Jeffries is presented to readers as an incisive writer whose grasp of the region is unmatched. They are moved back and forth between Britain, where the Balfour Declaration was issued, and Palestine, where its negative impact was felt. “The British government,” wrote Jeffries, “had no business to issue a declaration enacting, let alone crystallising the situation of the Zionists in Palestine.” Exposing the colonial intent of the declaration, Jeffries quoted British officials in length to show that they had no moral and ethical inhibitions in denying the rights of an entire nation in pursuit of their support for Zionism. Andersen’s book offers a detailed discussion about why the British-backed Chaim Weizmann — the then President of the World Zionist Organisation — and the Zionist cause to the hilt despite powerful protestations from members of the British political establishment.

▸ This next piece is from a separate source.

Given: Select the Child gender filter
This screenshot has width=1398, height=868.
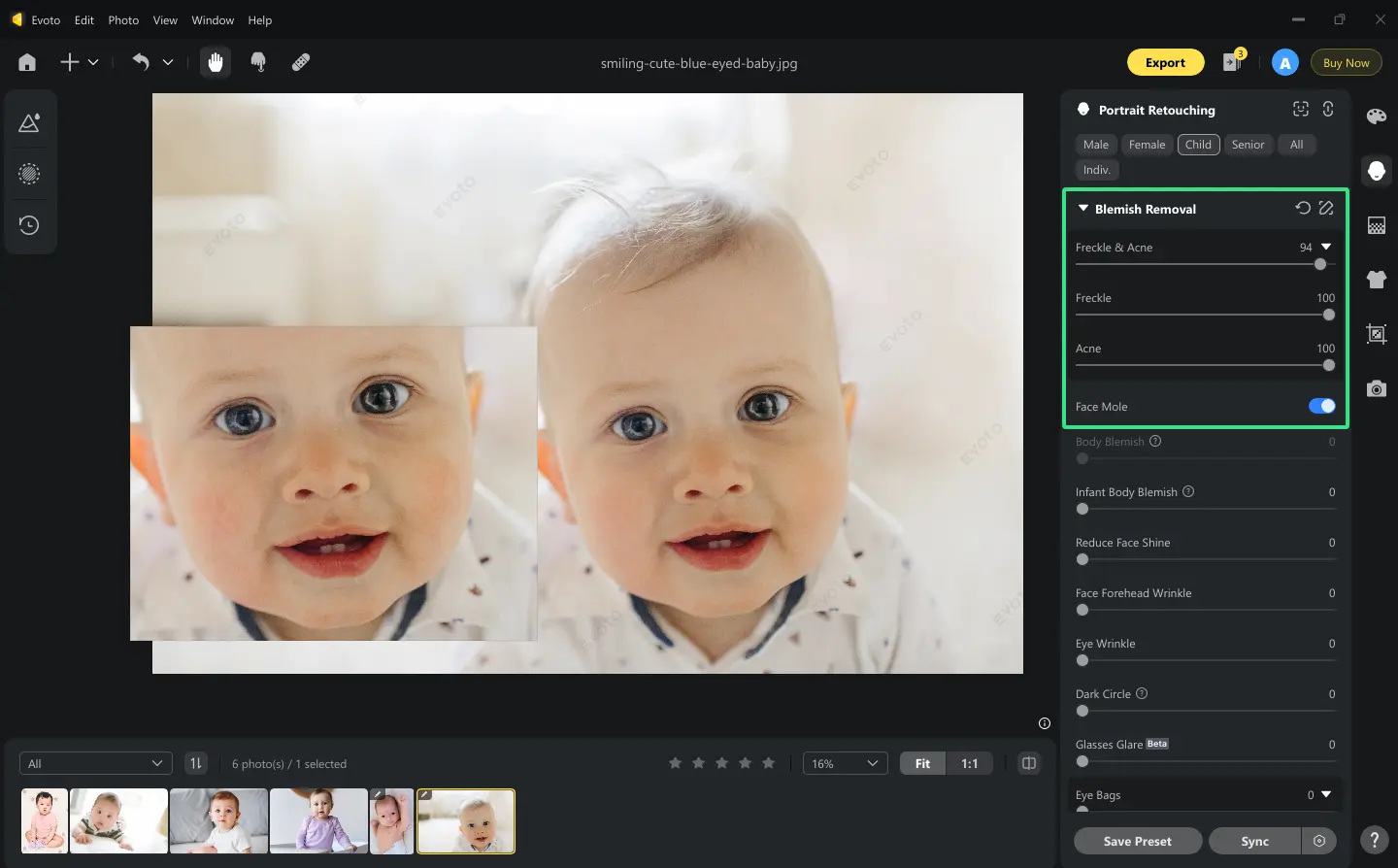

Placing the Balfour declaration under a microscope, Jeffries concluded that it was “extracted under a false pretence” and the “national home transaction” between the British and the Zionists offered Britain precious little. Jeffries maintained that Britain’s insertion of the Balfour Declaration into the League of Nations Mandate over Palestine completely undermined the intention of the mandate given to the British government, which was to allow the indigenous people to head towards self-governance in their own country.
Balfour in the Dock is at its most riveting in its moral and legal challenge to British policy and Zionist aspirations in the region. Describing the manner in which democracy was denied to the inhabitants of Palestine, Andersen concludes that the Paris Peace Conference, which set the terms of the mandate after the end of the First World War was actually worse for the Palestinians than it was for the Germans, who historians conclude were forced to accept a “Carthaginian Peace”; in other words, a brutal peace.
The fact that Jeffries attempted to republish his book on several occasions without any success points to his marginalisation in Britain. The republication of his magnum opus as well as Andersen’s Balfour in the Dock will go a long way towards setting the historical record straight, offering new insights into the ongoing colonisation and occupation of Palestine.